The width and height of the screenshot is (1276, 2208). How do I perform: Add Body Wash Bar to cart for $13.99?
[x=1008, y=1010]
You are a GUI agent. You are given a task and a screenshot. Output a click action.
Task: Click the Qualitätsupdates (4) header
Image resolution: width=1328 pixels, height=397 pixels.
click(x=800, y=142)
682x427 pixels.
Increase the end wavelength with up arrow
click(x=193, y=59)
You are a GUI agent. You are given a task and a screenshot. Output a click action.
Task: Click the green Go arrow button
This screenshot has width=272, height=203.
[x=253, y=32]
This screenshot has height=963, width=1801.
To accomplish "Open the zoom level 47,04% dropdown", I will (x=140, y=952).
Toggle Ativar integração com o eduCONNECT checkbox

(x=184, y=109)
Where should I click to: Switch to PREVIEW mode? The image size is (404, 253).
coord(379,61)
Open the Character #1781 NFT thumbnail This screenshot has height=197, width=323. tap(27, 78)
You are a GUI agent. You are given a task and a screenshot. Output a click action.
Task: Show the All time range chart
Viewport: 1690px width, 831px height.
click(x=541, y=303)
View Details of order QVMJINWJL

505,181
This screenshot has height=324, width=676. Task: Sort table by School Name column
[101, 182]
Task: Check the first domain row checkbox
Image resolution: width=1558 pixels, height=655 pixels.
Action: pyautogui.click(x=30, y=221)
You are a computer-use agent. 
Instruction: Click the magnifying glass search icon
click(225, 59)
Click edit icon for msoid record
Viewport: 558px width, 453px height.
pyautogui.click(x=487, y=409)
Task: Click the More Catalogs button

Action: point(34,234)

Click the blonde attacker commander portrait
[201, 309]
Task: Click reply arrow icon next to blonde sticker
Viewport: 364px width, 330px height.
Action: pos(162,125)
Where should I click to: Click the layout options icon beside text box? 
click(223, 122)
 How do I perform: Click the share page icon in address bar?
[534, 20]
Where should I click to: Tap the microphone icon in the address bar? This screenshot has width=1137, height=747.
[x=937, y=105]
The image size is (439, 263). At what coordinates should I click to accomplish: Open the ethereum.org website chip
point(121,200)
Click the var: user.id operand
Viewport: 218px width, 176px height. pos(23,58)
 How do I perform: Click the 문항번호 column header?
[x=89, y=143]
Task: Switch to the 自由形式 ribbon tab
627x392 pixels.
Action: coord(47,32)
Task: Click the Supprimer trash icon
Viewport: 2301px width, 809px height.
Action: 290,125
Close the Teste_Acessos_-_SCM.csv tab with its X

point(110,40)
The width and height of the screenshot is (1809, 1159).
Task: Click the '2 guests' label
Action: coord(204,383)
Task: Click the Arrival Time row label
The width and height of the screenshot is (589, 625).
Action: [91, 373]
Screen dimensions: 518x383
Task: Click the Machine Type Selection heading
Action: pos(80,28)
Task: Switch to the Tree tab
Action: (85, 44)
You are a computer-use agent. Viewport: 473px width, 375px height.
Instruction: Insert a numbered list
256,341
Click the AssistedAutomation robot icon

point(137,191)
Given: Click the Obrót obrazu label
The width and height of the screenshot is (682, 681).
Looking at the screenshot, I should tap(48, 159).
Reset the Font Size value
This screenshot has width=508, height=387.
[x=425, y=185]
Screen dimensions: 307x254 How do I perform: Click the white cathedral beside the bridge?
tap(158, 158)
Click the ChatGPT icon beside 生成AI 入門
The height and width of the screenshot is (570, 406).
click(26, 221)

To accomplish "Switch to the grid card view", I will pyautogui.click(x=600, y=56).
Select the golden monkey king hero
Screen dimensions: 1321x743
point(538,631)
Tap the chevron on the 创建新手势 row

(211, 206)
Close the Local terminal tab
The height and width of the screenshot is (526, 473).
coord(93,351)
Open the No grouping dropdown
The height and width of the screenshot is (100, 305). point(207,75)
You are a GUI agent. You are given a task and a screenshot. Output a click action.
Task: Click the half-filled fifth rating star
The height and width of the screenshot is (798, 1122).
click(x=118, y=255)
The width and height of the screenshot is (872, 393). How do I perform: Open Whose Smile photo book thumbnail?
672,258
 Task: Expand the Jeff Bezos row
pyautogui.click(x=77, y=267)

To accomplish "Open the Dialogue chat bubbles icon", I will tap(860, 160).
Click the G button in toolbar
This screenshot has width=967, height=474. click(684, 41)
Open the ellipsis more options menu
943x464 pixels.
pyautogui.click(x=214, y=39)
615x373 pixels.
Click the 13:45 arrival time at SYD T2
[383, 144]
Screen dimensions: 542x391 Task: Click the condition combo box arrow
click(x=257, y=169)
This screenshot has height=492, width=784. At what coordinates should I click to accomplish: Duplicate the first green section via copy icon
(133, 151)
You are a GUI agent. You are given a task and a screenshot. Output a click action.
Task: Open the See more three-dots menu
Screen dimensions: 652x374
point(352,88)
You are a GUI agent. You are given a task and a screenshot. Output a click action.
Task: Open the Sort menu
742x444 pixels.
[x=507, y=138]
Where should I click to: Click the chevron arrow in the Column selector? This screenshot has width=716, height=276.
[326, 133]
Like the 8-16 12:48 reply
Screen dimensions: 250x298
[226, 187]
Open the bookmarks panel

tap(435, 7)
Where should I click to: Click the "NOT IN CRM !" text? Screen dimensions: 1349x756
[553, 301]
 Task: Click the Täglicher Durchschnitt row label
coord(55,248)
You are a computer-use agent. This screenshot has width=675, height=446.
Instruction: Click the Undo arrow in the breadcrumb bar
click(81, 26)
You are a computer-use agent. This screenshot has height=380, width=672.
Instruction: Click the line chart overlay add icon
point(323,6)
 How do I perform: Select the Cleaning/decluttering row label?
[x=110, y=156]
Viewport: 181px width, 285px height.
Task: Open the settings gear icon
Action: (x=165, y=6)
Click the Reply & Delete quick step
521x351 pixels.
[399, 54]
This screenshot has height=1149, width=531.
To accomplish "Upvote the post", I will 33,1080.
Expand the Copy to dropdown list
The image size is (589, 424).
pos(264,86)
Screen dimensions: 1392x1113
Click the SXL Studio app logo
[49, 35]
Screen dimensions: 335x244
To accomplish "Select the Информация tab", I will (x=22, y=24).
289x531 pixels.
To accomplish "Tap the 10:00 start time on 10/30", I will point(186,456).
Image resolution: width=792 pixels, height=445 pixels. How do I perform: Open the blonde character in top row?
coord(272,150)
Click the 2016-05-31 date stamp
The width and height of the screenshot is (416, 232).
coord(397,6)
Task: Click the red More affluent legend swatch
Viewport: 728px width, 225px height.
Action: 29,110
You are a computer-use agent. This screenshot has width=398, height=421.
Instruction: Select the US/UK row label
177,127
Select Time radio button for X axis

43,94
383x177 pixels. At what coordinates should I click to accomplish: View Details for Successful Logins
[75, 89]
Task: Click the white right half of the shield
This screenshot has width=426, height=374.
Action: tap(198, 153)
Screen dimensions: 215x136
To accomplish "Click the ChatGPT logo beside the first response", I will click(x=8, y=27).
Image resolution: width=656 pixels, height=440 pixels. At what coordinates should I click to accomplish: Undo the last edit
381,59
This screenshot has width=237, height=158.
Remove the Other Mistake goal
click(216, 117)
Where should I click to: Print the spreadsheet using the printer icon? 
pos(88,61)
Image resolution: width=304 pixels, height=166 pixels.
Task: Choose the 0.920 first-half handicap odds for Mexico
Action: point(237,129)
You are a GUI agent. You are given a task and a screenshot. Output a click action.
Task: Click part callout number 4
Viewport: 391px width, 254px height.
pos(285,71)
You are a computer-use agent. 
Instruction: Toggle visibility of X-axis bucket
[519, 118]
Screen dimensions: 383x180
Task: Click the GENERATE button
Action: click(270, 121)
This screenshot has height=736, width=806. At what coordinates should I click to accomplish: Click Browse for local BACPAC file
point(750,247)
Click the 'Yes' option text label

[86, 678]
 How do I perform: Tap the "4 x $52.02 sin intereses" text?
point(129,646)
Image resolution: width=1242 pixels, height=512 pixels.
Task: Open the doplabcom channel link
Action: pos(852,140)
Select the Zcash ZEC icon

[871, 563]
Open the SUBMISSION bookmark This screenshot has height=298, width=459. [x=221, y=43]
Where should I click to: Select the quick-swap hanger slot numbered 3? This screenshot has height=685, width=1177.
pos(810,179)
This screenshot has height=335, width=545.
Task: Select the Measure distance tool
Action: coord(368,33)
····················
__About this task__: Go through the preceding material and copy each line that has the word "computer".

__Expected output__:
You are a computer-use agent. 
You are a computer-use agent. Viewport: 473px width, 375px height.
You are a computer-use agent. This screenshot has width=675, height=446.
You are a computer-use agent. This screenshot has height=380, width=672.
You are a computer-use agent. This screenshot has width=398, height=421.
You are a computer-use agent. 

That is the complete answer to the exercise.